- _TEXT SHOWN_:
============

And I sit there bemoaning the fact that I have so much to write.

Hubbie reminds me of this. “You are writing a book! They aren’t!”

Sure. He is right. But still I try. A page here and there, a chapter a night, sometimes…

Then there are all those book reviews I have to do. And like I said, ALL that writing. Sure, I don’t have to write those reviews… but I promised myself when I started all this that I would, and if I break my promise to myself, what chance do others have to depend on me?

Harsh yes. Hard definitely. But one day I will be more caught up, when word by word, bit by bit I reach a stage I consider socially acceptable for a writer to be ‘behind’… LOL.

And despite all this… I keep moving forward. I don’t stand still. I may only do the tiniest thing every day, but I am still doing something. I am still, moving forward.

It’s the only way to go.

Note rule number 2!

I don’t have time for this

Time. People think money is the biggie… but seriously, it’s ‘time’ that is the valuable commodity.

It is precious. When someone gives you their sacred time, it is considered special, generous, kind-hearted even.

The downside with this is that there are many that think the absence of your time, is something bad.

In this case, the opposite of something good, such as giving your time, does not equal bad – the absence of time.

It means just that… the absence of time.

No emotion should be attached.

No expectation.

No letdown.

Nothing more, nothing less.

There can be a whole bevy of reasons why you cannot give someone your time. The options in being time-poor are limitless.

There is family – your immediate family, or your extended family.

Parents – you could be caring or assisting for your elderly parents, sick parents, widowed parents. They could need a little or a lot of help. They can live in your home due to their vulnerable state, or they may live on the other side of town and require you to drive once a week for… groceries? Doctors appointments? Company and companionship? And that’s on a good week.

Siblings – you could be helping them with their families, or just lending an ear to some concerns. You could be looking after their kids, driving them around town, or cooking for them if they have been unwell.

Then there’s the whopper, KIDS. Just your own kids, and you can be met with responsibilities of childcare, school, after-school activities, and then the social occasions that come with all of the above. None of this includes the every day routines of keeping your kids fed, slept, washed, entertained and in a state of happy health and learning.

This list doesn’t include your time spent with a developmentally challenged child. It doesn’t include the challenges of a child starting school and dealing with separation anxiety, nor does it include a teenage child, exposed to drugs and alcohol and sex, and the concerns and minefields involved in navigating this tricky field of adolescent development.

This list doesn’t include meetings and illnesses and dentist appointments, nor does it include the hours dedicated to getting your kids asleep, getting them awake, and then getting them to listen to you all other times.

As you can see, that is just one area where you can be extremely time-poor.

Another area is work. Commute to and from, hours spent at workplace, and unfortunately for some the work of bringing it all home… homework.

============

- _TASKS_:
A - In the passage, what does the writer call the valuable commodity, in contrast to money?
B - Please repeat the part of the passage between "Nothing more, nothing" and "your extended family.", inclusive.

- _SUPPLIED ENTRIES_:
============

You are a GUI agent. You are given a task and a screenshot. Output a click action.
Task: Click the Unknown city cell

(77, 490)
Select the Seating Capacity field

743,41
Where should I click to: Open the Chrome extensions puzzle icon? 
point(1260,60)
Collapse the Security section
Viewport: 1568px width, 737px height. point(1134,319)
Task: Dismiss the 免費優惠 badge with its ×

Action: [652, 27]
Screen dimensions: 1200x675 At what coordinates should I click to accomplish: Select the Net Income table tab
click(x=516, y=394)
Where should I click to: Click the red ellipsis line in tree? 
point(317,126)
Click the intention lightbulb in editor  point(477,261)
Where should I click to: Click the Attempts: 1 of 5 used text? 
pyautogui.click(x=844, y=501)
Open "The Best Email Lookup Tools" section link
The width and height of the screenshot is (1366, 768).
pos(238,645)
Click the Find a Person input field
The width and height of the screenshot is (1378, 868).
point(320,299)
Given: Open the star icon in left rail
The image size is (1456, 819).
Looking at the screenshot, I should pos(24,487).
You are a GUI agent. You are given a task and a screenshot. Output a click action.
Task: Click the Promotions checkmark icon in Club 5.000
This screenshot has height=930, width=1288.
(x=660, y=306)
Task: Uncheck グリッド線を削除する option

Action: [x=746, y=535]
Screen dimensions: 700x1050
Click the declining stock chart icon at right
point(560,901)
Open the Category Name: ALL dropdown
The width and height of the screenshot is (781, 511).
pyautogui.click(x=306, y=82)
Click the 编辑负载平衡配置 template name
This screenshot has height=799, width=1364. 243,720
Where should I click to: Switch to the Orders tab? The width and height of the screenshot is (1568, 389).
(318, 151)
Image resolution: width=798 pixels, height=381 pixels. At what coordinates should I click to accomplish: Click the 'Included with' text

============

- _EXPECTED ANSWERS_:
A - Time.

B -
Nothing more, nothing less.

There can be a whole bevy of reasons why you cannot give someone your time. The options in being time-poor are limitless.

There is family – your immediate family, or your extended family.